His jaw tightens, exposing he doesn’t love the idea, but he isn’t going to say it either.
“Okay,” I say finally. “I’ll stay there. For now.”
Relief flashes over his face so fast, he doesn’t even have a chance to hide it.
“It’s temporary, though.”
“Temporary,” he agrees without hesitation. “We can look together, if you want. Or not, whatever you decide. I know the area, though, so maybe I can help.”
I exhale, and the weight I hadn’t realized was pressing down on my chest loosens a bit.
“Alright, then I guess I should probably pack.”
He lingers near the door while I gather my things. It doesn’t take long, considering I don’t have much. I still hadn’t brought in some of the clothes packed up in the back seat.
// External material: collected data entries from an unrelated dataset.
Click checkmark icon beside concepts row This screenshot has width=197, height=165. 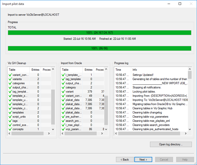point(10,129)

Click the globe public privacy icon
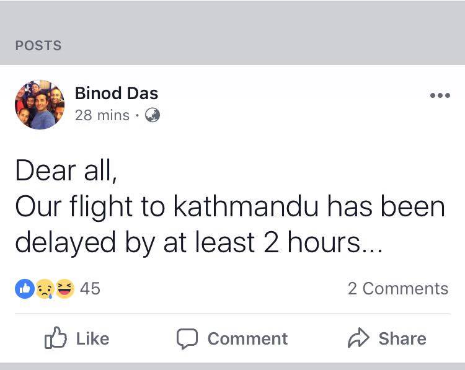152,115
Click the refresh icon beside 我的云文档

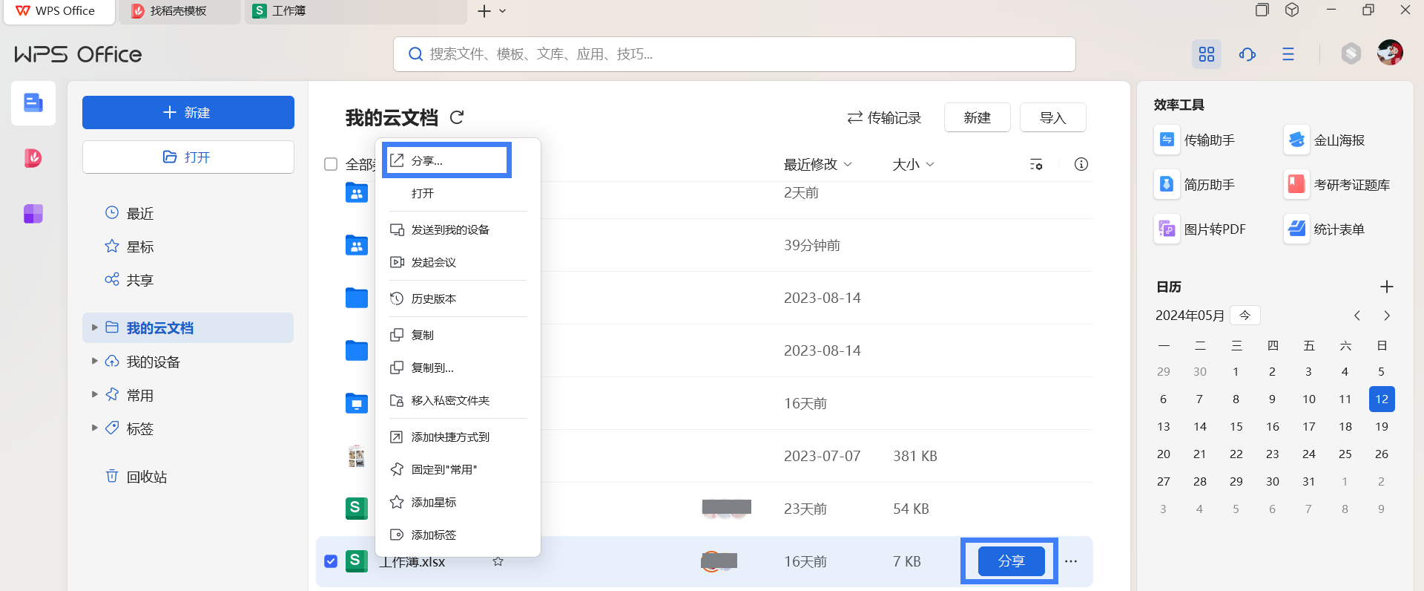coord(457,117)
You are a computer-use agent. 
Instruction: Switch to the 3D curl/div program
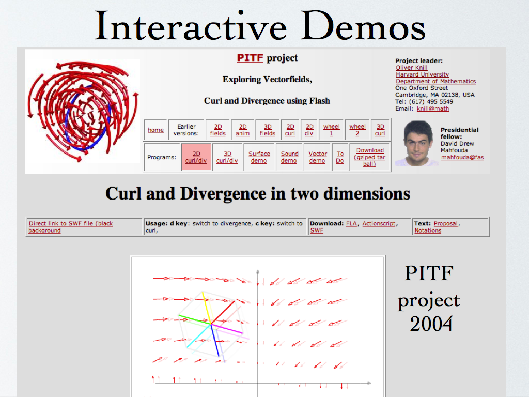227,157
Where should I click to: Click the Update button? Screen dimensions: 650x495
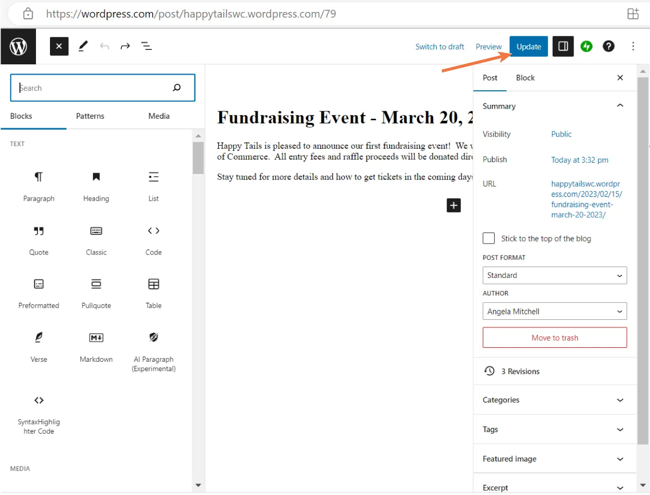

I grab the groceries I bought yesterday and shove them into one of my cloth bags, tossing my toiletries into another. Cooper takes them from my hands, and I adjust my backpack and purse on my shoulder. “Is this everything?” he asks.
I nod.
As we step outside into the night together, I remind myself again that this is temporary.
But when he stays close, adjusting the bags in his grip before settling his free hand at the small of my back, it tells me something else entirely.
This isn’t me being rescued.
It’s me choosing, for the first time, not to do this alone.